• LIST OF TASKS:
1. According to the passage on referring matters to arbitration, what can mitigate the effects of fragmenting the parties' disputes?
2. Continue the passage on referring matters to arbitration from the point where it stops.

• TEXT PROVIDED:

↓

There is also a general consensus that, in determining which "matters" must be referred to arbitration, the court will adopt a two-stage test: first, the court determines what the matters are which the parties have raised, or foreseeably will raise, in the court proceedings and, secondly, the court determines in relation to each such matter whether it falls within the scope of the arbitration agreement. The following principles are relevant to the two-stage test: (1) the court must ascertain the substance of the dispute, including any raised and possible defences; (2) stays may be granted in relation to a part of the court proceedings; (3) a "matter" is a substantial issue that is legally relevant to a claim or a defence which is susceptible to determination by an arbitrator as a discrete dispute, rather than an issue which is peripheral or tangential; and (4) the test entails a matter of judgment and the application of common sense [34]-[65]. The Board acknowledges that giving effect to the parties' bargain by this approach may involve the fragmentation of the parties' disputes, but notes that the effects of such fragmentation can be mitigated by effective case management by both the court and the arbitral tribunal [66].

↑

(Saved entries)
↓

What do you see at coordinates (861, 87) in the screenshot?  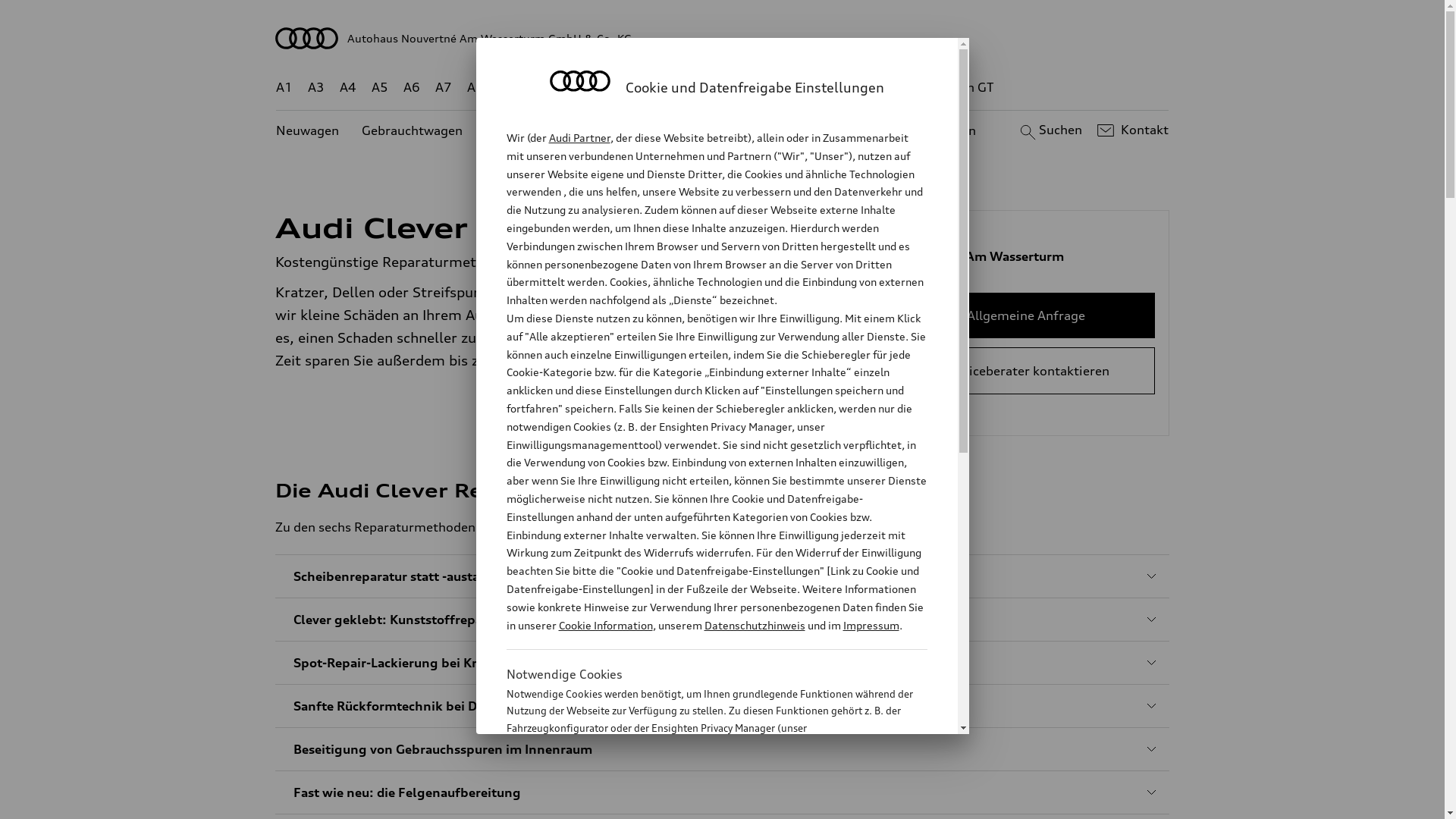 I see `'RS'` at bounding box center [861, 87].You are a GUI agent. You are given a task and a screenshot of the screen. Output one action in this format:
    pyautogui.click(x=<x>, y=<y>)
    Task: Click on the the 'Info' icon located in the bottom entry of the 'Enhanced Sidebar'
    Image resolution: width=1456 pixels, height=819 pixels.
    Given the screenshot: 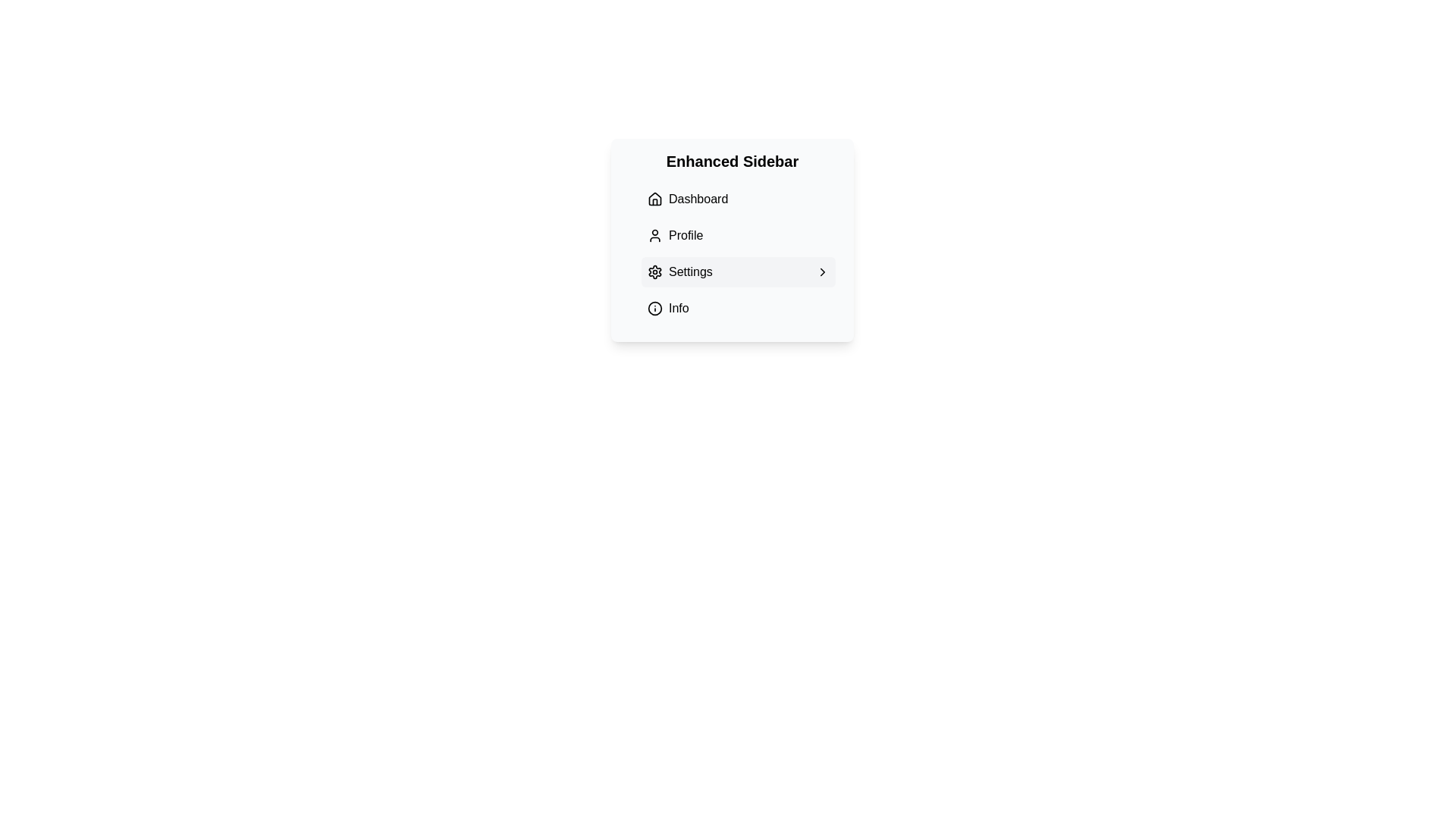 What is the action you would take?
    pyautogui.click(x=655, y=308)
    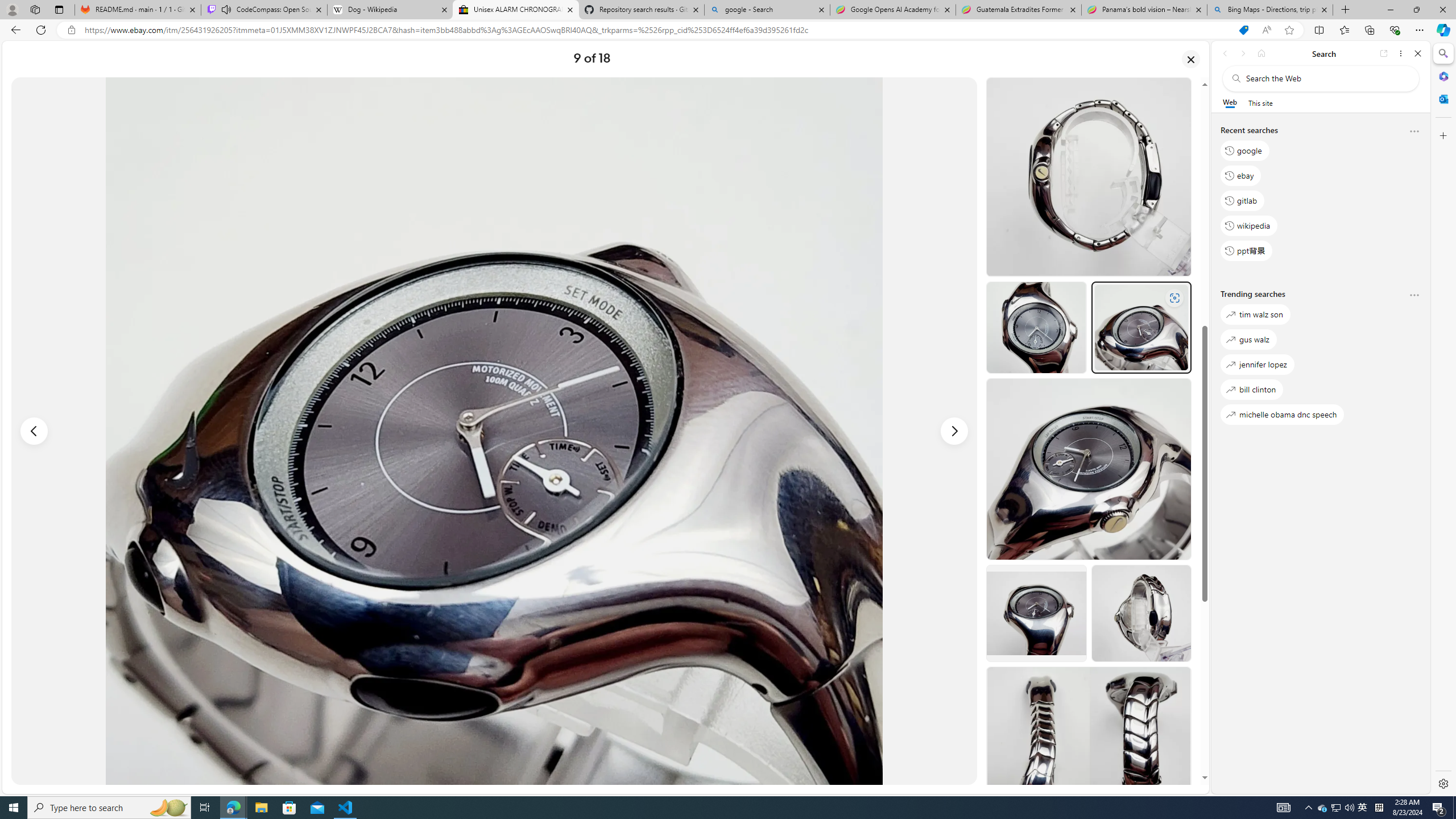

↑

• WRITTEN RESPONSES:
1. Effective case management by both the court and the arbitral tribunal can mitigate the effects of such fragmentation.

2.
(2) The meaning of "inoperative"

The Board holds that there is a general consensus in the common law world that the power to wind up a company lies within the exclusive jurisdiction of the courts. An arbitral tribunal can, however, grant certain remedies, such as ordering a share buy-out, where no third party has a legal interest, and there is no public element. In an application to wind up a company there may be matters in dispute, such as allegations of breaches of a shareholders' agreement, which can be referred to an arbitral tribunal notwithstanding that only a court can make a winding up order [70]; [75]-[78]; [80]-[81].

(3) The application of the FAAEA to the facts of this case

Ting Chuan had identified the relevant matters which it argued were arbitrable: the first and second concerned whether FMCH had lost trust and confidence in Ting Chuan and the management of the Company, and whether the parties' relationship had irretrievably broken down. The third, fourth and fifth matters were whether it was just and equitable to wind up the company, whether an order should be made requiring Ting Chuan to sell its shares to FMCH or whether a winding up order should be made [23].

The parties agreed, correctly in the Board's view, that the fifth matter, concerning whether or not an order to wind up the company should be made, was not arbitrable. With regards to the third and fourth matters, the Board holds that an arbitrable tribunal does not have the power to make a ruling on whether it is just and equitable that the Company should be wound up or whether a share buy-out should be ordered [82].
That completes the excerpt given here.